Records from a data collection
--*--

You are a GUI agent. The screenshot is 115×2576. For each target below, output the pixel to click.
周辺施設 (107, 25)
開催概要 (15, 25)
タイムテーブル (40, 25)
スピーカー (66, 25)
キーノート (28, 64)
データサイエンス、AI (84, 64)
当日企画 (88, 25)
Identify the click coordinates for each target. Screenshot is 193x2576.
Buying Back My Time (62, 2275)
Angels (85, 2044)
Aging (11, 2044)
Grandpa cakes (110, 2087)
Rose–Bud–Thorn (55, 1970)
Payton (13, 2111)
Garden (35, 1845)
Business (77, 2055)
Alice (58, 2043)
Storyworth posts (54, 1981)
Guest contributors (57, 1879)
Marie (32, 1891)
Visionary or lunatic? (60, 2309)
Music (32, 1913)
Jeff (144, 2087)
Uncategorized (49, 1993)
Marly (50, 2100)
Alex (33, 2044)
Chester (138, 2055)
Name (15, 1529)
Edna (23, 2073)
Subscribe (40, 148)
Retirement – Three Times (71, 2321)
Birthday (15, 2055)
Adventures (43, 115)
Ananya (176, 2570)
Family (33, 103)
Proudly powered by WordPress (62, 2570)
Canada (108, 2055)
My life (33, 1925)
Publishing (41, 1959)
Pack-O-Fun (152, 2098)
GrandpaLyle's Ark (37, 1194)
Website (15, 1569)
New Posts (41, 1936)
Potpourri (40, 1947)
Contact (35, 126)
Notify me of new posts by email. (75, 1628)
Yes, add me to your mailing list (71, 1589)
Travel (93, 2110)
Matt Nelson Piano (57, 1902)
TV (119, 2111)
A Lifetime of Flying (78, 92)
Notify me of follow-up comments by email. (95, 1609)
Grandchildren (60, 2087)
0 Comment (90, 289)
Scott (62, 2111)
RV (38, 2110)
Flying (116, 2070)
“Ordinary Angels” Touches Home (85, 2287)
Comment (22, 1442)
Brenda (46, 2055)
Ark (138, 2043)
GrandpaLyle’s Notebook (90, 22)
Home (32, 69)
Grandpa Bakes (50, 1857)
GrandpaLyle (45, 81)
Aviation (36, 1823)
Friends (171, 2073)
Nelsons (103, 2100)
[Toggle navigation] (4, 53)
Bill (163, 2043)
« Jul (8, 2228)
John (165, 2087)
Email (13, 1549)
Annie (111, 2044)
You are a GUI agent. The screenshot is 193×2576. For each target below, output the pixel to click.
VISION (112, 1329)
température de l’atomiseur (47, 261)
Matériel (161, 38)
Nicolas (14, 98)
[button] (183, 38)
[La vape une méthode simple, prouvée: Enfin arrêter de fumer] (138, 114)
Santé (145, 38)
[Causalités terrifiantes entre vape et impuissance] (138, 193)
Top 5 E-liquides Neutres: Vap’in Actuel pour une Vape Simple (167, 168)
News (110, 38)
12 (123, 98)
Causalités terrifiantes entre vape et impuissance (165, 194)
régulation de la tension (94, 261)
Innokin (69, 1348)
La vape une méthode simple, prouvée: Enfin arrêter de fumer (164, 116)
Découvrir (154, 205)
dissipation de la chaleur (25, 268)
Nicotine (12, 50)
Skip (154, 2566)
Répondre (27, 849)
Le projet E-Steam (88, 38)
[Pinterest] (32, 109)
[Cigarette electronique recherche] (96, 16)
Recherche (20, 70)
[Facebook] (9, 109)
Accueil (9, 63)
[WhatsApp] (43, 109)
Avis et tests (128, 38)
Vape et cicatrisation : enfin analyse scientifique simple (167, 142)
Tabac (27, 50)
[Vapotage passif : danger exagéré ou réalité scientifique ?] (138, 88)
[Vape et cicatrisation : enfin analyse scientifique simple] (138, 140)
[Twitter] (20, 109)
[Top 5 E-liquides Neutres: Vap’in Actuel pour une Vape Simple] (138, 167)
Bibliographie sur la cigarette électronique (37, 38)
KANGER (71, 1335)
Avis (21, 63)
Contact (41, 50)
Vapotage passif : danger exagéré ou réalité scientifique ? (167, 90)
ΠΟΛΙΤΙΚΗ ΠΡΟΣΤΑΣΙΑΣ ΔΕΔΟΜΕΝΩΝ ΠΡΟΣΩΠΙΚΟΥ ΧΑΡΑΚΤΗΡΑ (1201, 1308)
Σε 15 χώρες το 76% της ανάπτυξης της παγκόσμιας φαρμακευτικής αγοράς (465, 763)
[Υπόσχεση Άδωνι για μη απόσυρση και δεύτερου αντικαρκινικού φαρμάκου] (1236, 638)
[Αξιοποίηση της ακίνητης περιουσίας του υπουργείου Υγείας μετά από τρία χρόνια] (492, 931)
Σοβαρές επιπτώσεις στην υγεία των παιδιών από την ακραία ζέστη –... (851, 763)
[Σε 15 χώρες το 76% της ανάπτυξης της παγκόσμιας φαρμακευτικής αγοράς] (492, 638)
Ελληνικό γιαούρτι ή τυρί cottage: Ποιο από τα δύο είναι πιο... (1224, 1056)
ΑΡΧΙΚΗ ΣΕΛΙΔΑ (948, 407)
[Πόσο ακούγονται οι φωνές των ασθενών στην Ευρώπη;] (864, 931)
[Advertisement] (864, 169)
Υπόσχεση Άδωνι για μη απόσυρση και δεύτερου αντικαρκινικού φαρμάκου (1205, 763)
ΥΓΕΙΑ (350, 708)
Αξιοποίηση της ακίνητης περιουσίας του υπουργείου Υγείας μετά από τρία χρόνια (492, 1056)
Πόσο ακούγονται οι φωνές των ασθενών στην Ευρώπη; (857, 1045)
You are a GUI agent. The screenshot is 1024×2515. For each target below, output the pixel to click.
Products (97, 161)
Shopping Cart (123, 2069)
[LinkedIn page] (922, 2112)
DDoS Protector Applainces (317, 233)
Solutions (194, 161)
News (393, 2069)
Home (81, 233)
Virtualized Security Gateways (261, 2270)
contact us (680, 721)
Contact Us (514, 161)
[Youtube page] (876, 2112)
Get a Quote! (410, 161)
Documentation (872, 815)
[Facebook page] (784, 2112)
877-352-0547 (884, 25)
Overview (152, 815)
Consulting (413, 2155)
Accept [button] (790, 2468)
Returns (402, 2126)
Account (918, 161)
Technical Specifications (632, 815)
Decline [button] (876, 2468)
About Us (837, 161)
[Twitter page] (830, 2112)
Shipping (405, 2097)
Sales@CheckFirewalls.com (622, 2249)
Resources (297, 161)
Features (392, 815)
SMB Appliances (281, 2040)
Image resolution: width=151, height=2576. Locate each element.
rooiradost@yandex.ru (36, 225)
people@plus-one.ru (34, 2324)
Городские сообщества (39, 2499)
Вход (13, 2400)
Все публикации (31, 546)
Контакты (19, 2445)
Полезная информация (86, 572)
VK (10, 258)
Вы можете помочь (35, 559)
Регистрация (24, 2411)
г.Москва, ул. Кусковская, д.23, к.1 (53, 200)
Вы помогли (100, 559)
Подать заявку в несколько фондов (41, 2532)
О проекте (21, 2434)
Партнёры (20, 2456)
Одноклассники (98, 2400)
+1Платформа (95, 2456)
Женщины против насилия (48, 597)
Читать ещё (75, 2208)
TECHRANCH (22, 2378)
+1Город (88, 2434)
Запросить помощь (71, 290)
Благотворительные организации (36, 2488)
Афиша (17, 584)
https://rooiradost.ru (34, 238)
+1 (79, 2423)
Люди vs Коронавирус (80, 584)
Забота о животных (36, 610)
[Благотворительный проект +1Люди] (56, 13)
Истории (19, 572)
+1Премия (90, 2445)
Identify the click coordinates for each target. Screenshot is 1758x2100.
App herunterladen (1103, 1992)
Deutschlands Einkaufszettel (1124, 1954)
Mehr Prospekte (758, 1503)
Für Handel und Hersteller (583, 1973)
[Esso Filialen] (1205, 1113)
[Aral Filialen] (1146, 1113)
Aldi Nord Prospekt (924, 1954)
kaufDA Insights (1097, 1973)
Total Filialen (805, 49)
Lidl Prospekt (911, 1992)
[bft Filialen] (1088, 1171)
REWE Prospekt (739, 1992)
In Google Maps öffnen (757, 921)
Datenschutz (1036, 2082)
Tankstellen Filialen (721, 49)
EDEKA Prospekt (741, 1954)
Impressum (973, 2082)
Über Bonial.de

--*--

§ WHAT YOU ARE ASKED TO DO:
Output the lines above exactly, but only those between the line holding "Recherche (20, 70)" and the line holding "[Twitter] (20, 109)", inclusive.

§ ANSWER TO THE EXERCISE:
Recherche (20, 70)
[Facebook] (9, 109)
Accueil (9, 63)
[WhatsApp] (43, 109)
Avis et tests (128, 38)
Vape et cicatrisation : enfin analyse scientifique simple (167, 142)
Tabac (27, 50)
[Vapotage passif : danger exagéré ou réalité scientifique ?] (138, 88)
[Vape et cicatrisation : enfin analyse scientifique simple] (138, 140)
[Twitter] (20, 109)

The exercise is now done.